> _Exercise prompt_: Go through the data line by line. Copy each one holding the string "will".

● ● ● ● ● ● ●

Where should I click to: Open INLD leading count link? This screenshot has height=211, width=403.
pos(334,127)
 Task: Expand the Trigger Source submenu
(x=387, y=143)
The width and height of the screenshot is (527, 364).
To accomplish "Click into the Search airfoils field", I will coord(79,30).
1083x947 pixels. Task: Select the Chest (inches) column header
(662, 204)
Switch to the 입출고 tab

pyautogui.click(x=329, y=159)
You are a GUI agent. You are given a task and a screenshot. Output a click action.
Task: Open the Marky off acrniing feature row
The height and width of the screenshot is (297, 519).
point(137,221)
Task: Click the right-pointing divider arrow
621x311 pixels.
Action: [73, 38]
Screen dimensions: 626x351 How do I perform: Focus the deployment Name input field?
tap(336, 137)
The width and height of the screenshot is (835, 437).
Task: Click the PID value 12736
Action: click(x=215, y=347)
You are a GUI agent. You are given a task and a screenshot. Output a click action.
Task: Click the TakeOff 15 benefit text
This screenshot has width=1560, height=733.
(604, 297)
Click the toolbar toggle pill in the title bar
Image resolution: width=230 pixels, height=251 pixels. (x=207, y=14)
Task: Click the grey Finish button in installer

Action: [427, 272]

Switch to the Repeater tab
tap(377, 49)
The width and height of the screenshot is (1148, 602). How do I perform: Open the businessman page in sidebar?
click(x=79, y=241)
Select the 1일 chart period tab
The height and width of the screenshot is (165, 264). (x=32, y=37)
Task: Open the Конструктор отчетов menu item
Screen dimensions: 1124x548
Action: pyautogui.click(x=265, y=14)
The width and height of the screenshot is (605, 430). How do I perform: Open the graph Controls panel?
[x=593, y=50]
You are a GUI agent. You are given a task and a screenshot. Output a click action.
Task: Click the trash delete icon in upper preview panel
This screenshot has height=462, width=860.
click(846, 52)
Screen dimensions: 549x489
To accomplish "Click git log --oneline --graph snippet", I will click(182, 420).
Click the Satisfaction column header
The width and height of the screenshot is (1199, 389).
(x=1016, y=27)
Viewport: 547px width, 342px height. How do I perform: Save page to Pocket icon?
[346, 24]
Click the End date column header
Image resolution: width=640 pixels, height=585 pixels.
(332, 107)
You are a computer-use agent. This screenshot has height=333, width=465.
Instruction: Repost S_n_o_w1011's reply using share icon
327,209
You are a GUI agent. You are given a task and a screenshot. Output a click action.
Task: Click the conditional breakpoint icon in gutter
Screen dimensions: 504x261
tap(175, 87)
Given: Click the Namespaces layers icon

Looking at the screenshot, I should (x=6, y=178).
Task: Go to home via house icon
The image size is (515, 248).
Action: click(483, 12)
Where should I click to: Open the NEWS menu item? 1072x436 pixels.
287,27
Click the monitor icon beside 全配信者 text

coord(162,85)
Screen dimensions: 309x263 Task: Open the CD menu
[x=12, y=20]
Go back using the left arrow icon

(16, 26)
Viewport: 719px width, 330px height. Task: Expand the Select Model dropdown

● ● ● ● ● ● ●

> _Answer to this exercise_:
To accomplish "Click into the Search airfoils field", I will coord(79,30).
To accomplish "Click git log --oneline --graph snippet", I will click(182, 420).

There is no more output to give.